A breech birth is described as a complete breech if the baby is sat cross-legged with his bottom lodged in his mother’s pelvis, pressing against the cervix. It is called a frank (or extended) breech if his legs are stretched out with his feet towards the top of the uterus.
Why does it happen?
Normally around the 7th month, the baby turns around into a headfirst position to fill the space of the placenta better (the placenta is wider at the top, where the baby's bottom and legs usually are). But sometimes the baby doesn’t turn:
- If the baby is premature he or she might not have had time to turn.
- If the baby has stretched his or her legs instead of bending them, there may be difficulty moving and turning.
- If there is too much or too little amniotic fluid, if the uterus is deformed, too tight or narrow at the top, or if you’re expecting twins, the baby (or babies) will be unable to move as much.

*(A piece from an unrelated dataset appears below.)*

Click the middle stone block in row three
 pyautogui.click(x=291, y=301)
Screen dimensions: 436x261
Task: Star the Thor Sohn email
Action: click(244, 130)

Unlike the head, the baby’s bottom is a lot softer so it applies less pressure on the cervix, which doesn't dilate as much as it would during a normal labour. The structure of the baby’s body also changes because the different parts of his body aren’t necessarily strong enough to cope with the different forces applied during a breech delivery. The dynamics change as the baby’s body comes under pressure in places that it wouldn’t do in normal labour.
- You may be advised to give birth by Caesarean section, particularly for a frank breech. This will take place at around the 39th week of gestation.
- However, It is still possible to have a vaginal delivery with a complete breech, if the mother’s pelvis is large enough and the baby isn’t too big.
Avoiding a Caesarean: external cephalic version
Additionally, there is a technique available that can alter the baby’s position in the womb. Towards the end of your pregnancy, your obstetrician might try to turn the baby around manually, using a procedure called an external cephalic version (ECV). By applying pressure on the abdomen, the doctor encourages the baby to turn.
ECV is recommended for complete breeches.
- Complications are rare but they can include inducing labour or causing the placenta to detach itself.
- It’s estimated that this technique has a 50% success rate but may vary greatly from obstetrician to obstetrician.
- Acupuncture or osteopathy can also sometimes help the baby to get in the right position.
- Moxibustion involves a herb being burned closed to the bladder acupuncture point on the toe. Many women find this highly effective in turning a breech baby.